Sunday, April 8, 2018

Application Security & OWASP

Lots of applications get developed these days to make the life of customers easy & comfortable. However, a cause for concern is the general lack of awareness of security aspects among app developers. As a result unsafe & buggy apps get released to production by the dozens.

Have come across quite a few such apps in recent times & duly reported them to the respective support/ dev teams. While some of these will get fixed, there does appear to be a lack of knowledge of security issues among the  teams. Had they known they would have mostly got it right upfront. Retrospective patching while common for newly discovered vulnerabilities, is no substitute for incorporating current standards & best practices that are well researched & documented.

OWASP is one of the leading open standards on security vulnerabilities. OWASP Top-10 Application Security Risks (latest: 2017) include things like Injection, Broken Authentication, Sensitive Data Exposure, etc. There's a whole bunch of material available online including an e-book with details & fixes for the vulnerabilities for the different stake-holders of the app. These are like the safety-belts that must be incorporated in all apps before allowing them to go-live.

Another major cause for widespread security issues in apps is the use of vulnerable frameworks & third party libraries by them. Buggy Javascript (JS) libraries are particularly guilty of pushing vulnerabilities down to apps. 
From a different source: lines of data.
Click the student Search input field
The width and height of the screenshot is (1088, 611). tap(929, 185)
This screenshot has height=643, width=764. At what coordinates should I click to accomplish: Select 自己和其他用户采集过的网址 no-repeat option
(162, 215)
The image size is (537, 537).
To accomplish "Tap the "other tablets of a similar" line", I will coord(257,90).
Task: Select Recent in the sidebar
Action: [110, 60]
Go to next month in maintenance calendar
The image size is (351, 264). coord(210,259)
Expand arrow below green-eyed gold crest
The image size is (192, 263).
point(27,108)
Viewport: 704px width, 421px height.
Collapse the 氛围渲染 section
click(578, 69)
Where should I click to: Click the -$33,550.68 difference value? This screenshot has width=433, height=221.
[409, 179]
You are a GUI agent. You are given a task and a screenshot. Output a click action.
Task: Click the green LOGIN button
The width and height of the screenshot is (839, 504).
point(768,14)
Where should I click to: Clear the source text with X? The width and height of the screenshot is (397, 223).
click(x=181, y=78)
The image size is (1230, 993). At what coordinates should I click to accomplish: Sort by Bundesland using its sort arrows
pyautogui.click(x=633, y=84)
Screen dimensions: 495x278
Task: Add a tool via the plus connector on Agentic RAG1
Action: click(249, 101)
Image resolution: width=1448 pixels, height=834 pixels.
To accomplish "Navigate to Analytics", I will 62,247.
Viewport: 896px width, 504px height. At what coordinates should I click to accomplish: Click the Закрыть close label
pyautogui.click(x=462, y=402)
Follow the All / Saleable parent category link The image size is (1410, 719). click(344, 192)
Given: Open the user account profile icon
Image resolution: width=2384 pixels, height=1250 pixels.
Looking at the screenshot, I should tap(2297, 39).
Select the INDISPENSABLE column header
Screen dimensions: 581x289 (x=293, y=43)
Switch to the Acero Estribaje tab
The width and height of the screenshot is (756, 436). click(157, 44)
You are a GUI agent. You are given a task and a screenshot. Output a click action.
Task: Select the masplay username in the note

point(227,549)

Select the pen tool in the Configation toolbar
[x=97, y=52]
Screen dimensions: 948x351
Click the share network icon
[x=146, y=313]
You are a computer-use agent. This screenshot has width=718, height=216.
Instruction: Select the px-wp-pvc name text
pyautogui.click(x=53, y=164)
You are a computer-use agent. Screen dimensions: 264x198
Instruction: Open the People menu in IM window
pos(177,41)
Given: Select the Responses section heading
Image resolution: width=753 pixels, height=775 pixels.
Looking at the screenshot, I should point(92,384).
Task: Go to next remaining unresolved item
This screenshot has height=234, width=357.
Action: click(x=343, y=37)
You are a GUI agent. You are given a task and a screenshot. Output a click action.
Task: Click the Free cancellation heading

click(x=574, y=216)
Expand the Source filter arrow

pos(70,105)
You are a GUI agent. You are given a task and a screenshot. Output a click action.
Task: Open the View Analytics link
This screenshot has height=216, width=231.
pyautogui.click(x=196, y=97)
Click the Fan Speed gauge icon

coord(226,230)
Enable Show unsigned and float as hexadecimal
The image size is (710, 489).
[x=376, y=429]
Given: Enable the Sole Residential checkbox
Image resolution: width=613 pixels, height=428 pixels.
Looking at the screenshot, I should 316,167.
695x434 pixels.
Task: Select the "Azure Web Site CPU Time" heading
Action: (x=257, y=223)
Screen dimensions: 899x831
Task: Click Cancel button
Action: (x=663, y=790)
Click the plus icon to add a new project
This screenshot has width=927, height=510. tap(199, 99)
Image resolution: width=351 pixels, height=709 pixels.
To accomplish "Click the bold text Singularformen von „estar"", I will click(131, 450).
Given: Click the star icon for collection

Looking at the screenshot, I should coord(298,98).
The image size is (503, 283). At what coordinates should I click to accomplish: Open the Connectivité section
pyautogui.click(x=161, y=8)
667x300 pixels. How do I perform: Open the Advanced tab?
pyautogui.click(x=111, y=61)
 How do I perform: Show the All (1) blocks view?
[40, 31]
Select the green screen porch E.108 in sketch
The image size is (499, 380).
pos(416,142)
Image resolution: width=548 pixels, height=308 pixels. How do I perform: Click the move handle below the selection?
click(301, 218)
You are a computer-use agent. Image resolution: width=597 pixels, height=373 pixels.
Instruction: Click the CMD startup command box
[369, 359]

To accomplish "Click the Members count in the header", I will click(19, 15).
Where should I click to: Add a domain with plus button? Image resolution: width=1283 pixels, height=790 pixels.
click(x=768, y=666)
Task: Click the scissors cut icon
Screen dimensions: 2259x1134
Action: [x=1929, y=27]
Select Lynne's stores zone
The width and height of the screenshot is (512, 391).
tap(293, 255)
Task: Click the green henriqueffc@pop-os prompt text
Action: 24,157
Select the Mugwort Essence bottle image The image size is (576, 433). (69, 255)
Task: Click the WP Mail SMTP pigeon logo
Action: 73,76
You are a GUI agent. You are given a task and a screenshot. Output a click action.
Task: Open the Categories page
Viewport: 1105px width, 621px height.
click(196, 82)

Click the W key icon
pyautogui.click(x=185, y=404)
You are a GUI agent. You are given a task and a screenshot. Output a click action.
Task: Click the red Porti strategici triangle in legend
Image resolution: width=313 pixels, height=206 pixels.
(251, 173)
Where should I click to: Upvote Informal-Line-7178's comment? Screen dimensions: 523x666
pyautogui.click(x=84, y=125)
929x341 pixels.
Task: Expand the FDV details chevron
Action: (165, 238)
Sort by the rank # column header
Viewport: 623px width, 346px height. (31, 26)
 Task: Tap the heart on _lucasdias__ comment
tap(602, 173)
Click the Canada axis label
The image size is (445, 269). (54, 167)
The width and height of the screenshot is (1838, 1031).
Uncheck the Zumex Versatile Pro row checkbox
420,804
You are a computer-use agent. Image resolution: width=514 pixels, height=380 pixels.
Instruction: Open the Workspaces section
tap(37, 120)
As per the Northeastern University research of outdated Javascript libraries on the web, of 133K websites evaluated 37% included at least one vulnerable library:
  - "not only website administrators, but also the dynamic architecture and developers of third-party services are to blame for the Web’s poor state of library management"
  - "libraries included transitively, or via ad and tracking code, are more likely to be vulnerable"

RetireJS initiative keeps a tab on the vulnerabilities in the JS libraries. As do the OWASP cheat sheets on 3rd Party JS & AJAX Security. Static analysers, security testing, sand-boxed executions, etc. are typical ways to address client side JS security vulnerabilities.

Security issues are equally widespread in frameworks & libraries from other languages. Java & Scala are fairly well covered by OWASP (though .Net, Php, etc. aren't). Evaluations of Java Spring framework against OWASP Top-10, listing of Java security framework, hdiv & Scala Frameworks provide context on how best to address security issues in some very popular frameworks.